No viruses were found.

Banned name: .exe,report.exe
Content type: Banned
Internal reference code for the message is 15354-01/mox9KB6HUcCW

First upstream SMTP client IP address: [84.255.168.93]
According to a 'Received:' trace, the message originated at: [84.255.168.93],
  backrecordschedule.com unknown [84.255.168.93]

Return-Path: <taxicabso3@backrecordschedule.com>
From: "Tech Server" <taxicabso3@backrecordschedule.com>>
Subject: Alert Transactions Report by users from 2014-10-08 to 2014-09-28
Not quarantined.

The message WAS NOT relayed to:
<info@******.hu>:
   250 2.7.0 Ok, discarded, id=15354-01 - BANNED: .exe,report.exe

Any help is highly appreciated!

----

Spider Email Archiver: On-Premises, lightweight email archiving software developed by iRedMail team. Supports Amazon S3 compatible storage and custom branding.

2

Re: Disabling Banned Contents alert

Does it work if you add below line in front of the last line in 50-user?

$banned_admin = undef;

Don't forget to restart Amavisd service.

Note: if you just don't want to ban email with '.exe' attachment, you can disable 'exe' in file 20-defaults, parameter "banned_filename_re".

3

Re: Disabling Banned Contents alert

ZhangHuangbin wrote:

Does it work if you add below line in front of the last line in 50-user?

$banned_admin = undef;

Don't forget to restart Amavisd service.

Note: if you just don't want to ban email with '.exe' attachment, you can disable 'exe' in file 20-defaults, parameter "banned_filename_re".

Hi,

I have added the line to my conf, we'll see in a few days.

BTW, I don'w want to allow those attachments, I just wouldn't like to be notified about those.

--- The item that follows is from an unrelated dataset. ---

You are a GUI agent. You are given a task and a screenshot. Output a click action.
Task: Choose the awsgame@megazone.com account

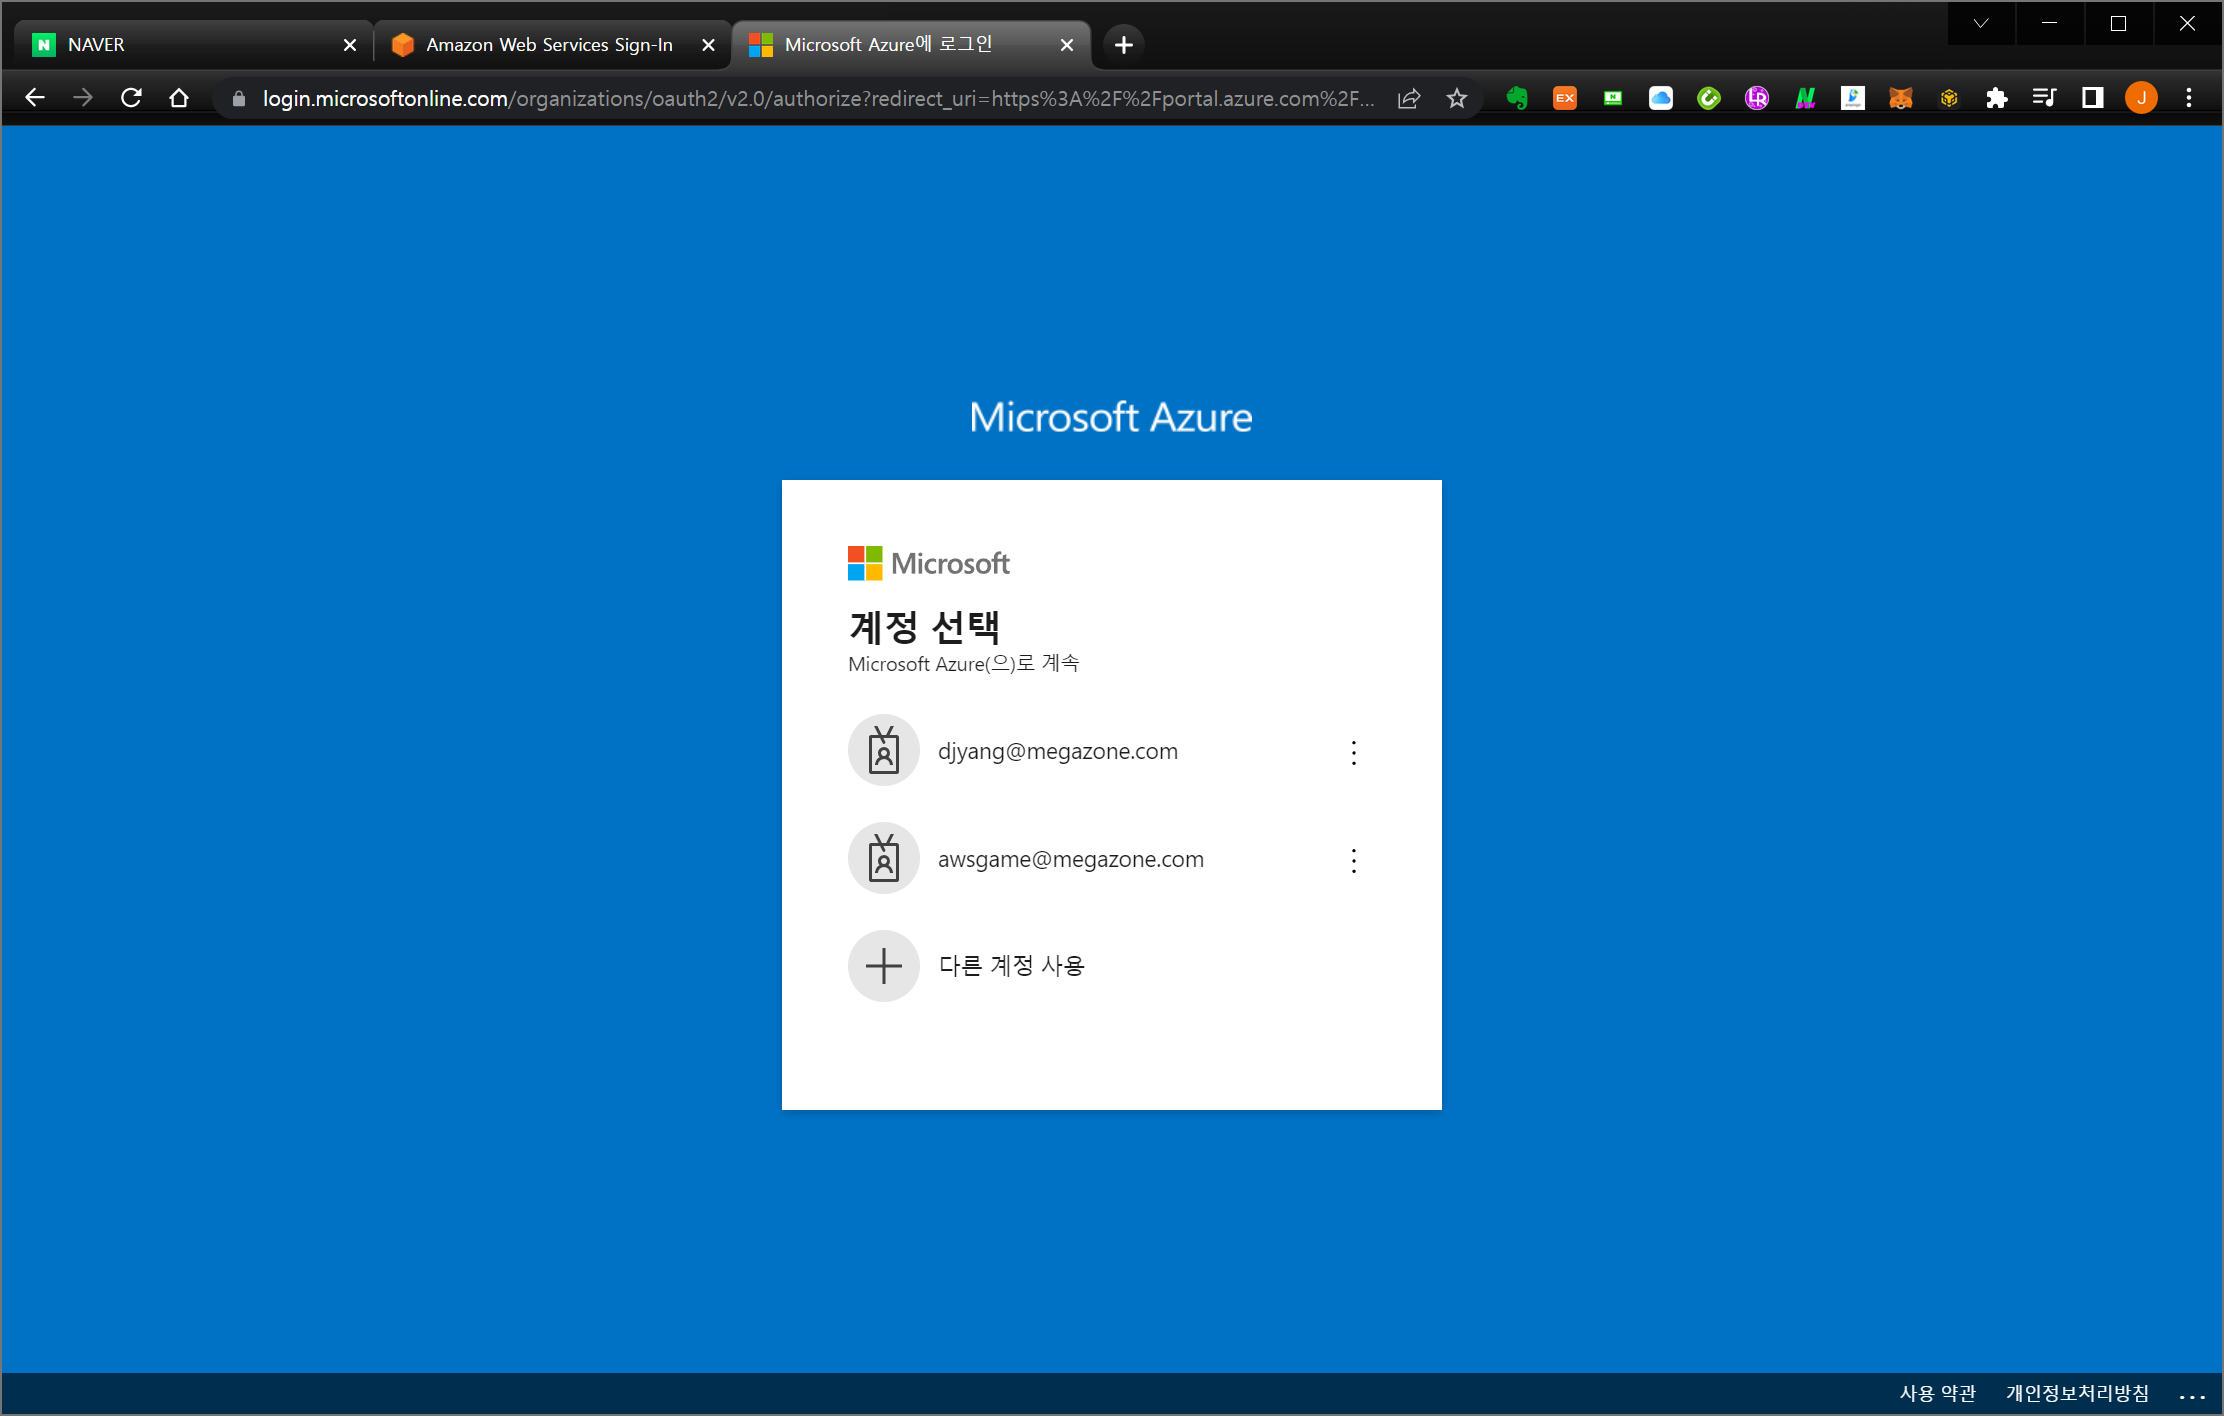click(x=1070, y=859)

Thanks for your tip, I hope it helps

4

Re: Disabling Banned Contents alert

Looks like the emails are still coming sad

The other interesting thing is, that the alert emails are coming to root@mail.***.hu
And this email is then forwarded to three email addresses, but I can't find where this forward is configured. It's not in the aliases table.

5

Re: Disabling Banned Contents alert

*) Do you have alias entry for root user in /etc/postfix/aliases?
*) Also, check any '_maps' which has root as notification recipient in Amavisd config file.

6

Re: Disabling Banned Contents alert

In the end what helped was to reconfigure amavis completely. I copied the sample config file and modified it as needed. Then deleted all other configs and now it looks good.